● **SELECTED PASSAGE**:

►

You are viewing a plain text version of this content. The canonical link for it is here.
Posted to user@pig.apache.org by Adam Silberstein <ad...@trifacta.com> on 2014/07/11 18:27:48 UTC

Bag spilling with algebraic

Hi,
I’m trying to better understand how algebraic UDFs do or do not help with bag spilling.  I have an algebraic UDF and I see the algebraic part getting invoked.  However, I am getting bad performance and see lots of spilling.  I see the spilling both in heap dumps and in the final pig counters.  E.g.
Spillable Memory Manager spill count : 0
Total bags proactively spilled: 7
Total records proactively spilled: 258472

That 258K number is out of 400K original input records.  As I understand these numbers, 7 bags were spilled with a total of 258K tuples within them.  So it seems like it is not calling intermediate aggregation and instead spilling large bags of singletons to disk.

I know algebraic’s stated purpose is to do map-side aggregation to avoid the network cost of shuffling so many records.  But can it do anything to more proactively call ‘intermediate’ aggregation map side to avoid bags getting so large?  I see for example that Accumulator has ‘pig.accumulative.batchsize.’  I haven’t seen the equivalent for algebraic.  

FYI, part of the reason for all the memory usage is that I am computing algebraics over 10s of columns, and have a few such UDFs chained together.  Pig is managing to get them all run in the same wave of maps.  So that is good in principle, but does cause memory pressure.

Thanks!
Adam

◄

● **EXTRACTED MATERIAL**:
►

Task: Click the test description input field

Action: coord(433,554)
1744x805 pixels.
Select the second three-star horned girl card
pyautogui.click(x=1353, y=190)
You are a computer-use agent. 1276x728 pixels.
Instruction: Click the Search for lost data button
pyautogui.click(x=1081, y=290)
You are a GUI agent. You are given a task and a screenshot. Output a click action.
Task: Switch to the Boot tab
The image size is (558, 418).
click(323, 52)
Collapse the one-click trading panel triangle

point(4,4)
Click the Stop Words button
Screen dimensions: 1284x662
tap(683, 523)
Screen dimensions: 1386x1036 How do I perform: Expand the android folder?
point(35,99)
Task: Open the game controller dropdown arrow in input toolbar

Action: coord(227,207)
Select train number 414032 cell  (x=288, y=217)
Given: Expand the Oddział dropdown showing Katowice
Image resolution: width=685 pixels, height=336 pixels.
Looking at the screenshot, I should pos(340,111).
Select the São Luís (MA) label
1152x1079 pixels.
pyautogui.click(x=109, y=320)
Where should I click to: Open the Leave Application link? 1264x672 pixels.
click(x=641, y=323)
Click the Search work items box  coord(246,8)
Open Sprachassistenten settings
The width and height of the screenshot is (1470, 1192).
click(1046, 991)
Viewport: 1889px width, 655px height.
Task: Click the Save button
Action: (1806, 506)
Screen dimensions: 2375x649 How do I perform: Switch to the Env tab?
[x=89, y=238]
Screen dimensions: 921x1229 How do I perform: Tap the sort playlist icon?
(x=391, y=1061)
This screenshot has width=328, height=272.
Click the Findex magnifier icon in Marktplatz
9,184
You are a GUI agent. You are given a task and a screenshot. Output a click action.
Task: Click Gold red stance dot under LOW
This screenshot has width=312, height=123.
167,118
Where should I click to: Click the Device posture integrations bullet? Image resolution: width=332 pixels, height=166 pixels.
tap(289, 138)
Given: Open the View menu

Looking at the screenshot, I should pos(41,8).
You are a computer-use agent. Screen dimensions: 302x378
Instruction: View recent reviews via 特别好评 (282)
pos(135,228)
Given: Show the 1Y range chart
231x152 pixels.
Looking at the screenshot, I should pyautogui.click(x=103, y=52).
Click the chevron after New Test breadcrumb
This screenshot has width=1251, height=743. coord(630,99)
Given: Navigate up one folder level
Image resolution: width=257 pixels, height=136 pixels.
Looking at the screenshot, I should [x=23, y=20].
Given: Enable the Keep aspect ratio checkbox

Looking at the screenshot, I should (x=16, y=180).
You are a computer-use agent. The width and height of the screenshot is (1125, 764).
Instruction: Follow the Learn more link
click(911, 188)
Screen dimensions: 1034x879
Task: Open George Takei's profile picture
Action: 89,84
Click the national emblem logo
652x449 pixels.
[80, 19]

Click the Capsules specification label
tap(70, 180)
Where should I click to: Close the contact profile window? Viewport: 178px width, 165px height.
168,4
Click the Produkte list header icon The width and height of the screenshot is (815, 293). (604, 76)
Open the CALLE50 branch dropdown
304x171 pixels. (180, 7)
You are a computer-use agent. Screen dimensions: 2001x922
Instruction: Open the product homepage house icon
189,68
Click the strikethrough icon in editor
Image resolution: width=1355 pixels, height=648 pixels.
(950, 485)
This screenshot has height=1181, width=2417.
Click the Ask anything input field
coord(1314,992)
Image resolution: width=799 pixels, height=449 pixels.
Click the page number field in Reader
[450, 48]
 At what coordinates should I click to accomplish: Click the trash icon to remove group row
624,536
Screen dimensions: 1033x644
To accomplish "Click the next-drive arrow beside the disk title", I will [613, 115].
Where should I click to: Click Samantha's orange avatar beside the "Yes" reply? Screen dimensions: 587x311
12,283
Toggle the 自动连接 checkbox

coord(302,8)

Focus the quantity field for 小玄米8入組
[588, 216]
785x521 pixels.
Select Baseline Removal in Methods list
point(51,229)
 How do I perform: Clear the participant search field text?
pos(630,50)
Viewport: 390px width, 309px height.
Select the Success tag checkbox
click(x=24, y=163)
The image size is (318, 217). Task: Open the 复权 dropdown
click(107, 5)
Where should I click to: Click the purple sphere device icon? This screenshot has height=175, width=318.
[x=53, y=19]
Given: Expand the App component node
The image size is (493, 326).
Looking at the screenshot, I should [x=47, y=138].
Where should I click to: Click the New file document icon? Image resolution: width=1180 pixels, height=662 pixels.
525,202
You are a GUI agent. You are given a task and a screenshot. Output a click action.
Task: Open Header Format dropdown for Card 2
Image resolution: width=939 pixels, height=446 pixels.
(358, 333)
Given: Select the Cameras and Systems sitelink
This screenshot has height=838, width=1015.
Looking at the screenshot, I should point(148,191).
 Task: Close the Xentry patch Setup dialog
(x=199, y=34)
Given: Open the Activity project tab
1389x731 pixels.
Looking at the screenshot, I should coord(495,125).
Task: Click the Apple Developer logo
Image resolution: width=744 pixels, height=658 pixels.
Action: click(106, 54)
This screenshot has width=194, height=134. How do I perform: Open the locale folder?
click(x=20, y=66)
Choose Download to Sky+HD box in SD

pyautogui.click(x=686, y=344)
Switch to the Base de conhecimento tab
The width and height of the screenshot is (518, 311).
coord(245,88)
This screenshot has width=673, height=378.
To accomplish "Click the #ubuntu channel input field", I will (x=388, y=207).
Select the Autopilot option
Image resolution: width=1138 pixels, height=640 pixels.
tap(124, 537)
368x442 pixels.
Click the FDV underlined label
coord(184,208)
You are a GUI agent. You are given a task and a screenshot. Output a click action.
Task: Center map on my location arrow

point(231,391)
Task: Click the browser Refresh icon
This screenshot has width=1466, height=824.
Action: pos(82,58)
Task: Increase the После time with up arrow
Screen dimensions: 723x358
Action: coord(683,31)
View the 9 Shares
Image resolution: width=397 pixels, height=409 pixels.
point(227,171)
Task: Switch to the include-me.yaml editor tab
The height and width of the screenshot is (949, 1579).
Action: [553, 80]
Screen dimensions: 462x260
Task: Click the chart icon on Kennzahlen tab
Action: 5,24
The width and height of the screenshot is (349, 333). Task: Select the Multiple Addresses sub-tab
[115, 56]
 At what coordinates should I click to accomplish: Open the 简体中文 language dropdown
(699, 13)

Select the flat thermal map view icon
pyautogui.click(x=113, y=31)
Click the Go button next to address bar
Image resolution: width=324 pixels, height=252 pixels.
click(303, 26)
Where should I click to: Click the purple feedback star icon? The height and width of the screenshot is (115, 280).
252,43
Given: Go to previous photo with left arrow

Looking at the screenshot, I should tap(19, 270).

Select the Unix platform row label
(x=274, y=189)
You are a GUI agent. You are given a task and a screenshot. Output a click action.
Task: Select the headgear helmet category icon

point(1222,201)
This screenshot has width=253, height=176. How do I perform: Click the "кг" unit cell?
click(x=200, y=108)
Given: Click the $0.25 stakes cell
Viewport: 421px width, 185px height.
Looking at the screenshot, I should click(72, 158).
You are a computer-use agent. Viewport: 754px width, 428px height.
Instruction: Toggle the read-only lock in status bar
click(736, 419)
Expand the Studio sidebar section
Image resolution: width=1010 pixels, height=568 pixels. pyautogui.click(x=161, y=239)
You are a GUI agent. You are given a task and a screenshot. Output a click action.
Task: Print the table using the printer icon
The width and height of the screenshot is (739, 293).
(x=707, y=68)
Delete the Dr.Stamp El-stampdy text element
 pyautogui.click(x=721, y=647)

◄

Answer these questions using the mailing-list post about bag spilling with algebraic UDFs.
(a) According to the Pig counters, how many bags were proactively spilled?
(b) How many original input records were there?
(c) Which Accumulator setting does the post mention?

(a) 7
(b) 400K
(c) pig.accumulative.batchsize